Exercise ▸ Please filter the data below down to the lines holding the string "computer".

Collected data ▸

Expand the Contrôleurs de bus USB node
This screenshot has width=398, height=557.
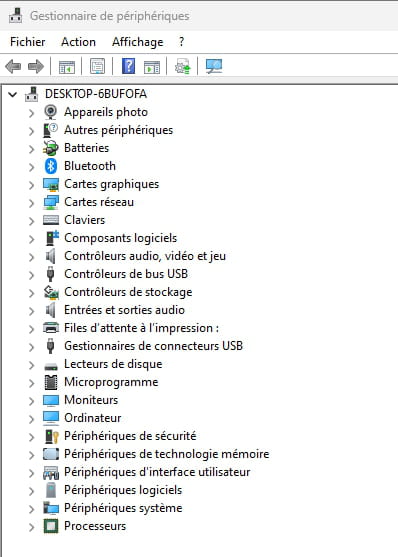(31, 275)
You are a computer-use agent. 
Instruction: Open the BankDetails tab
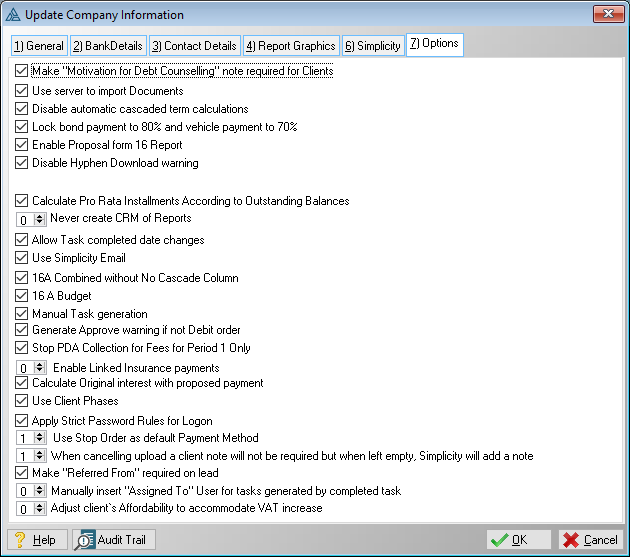point(108,46)
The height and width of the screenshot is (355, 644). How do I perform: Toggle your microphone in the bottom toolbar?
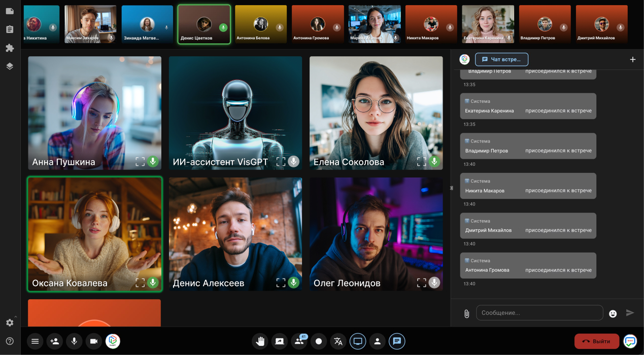(74, 341)
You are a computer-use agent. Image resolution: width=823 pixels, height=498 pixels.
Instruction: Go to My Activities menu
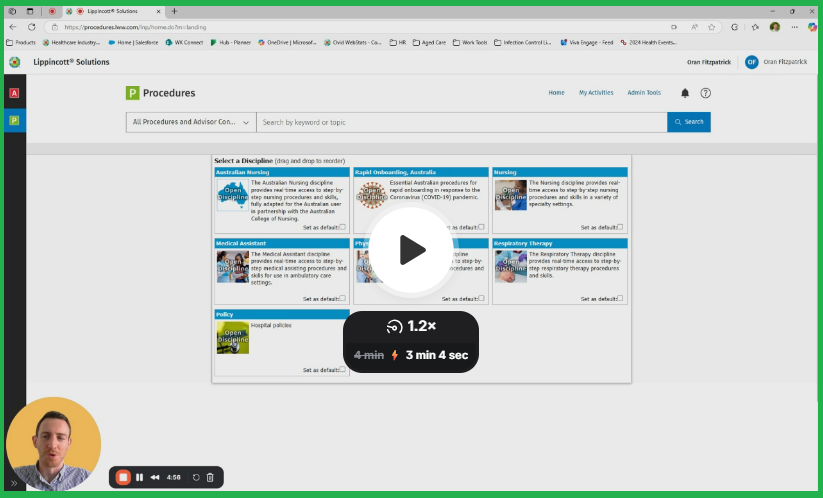596,93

Answer to this problem ▸
You are a computer-use agent. 
You are a computer-use agent. Image resolution: width=823 pixels, height=498 pixels.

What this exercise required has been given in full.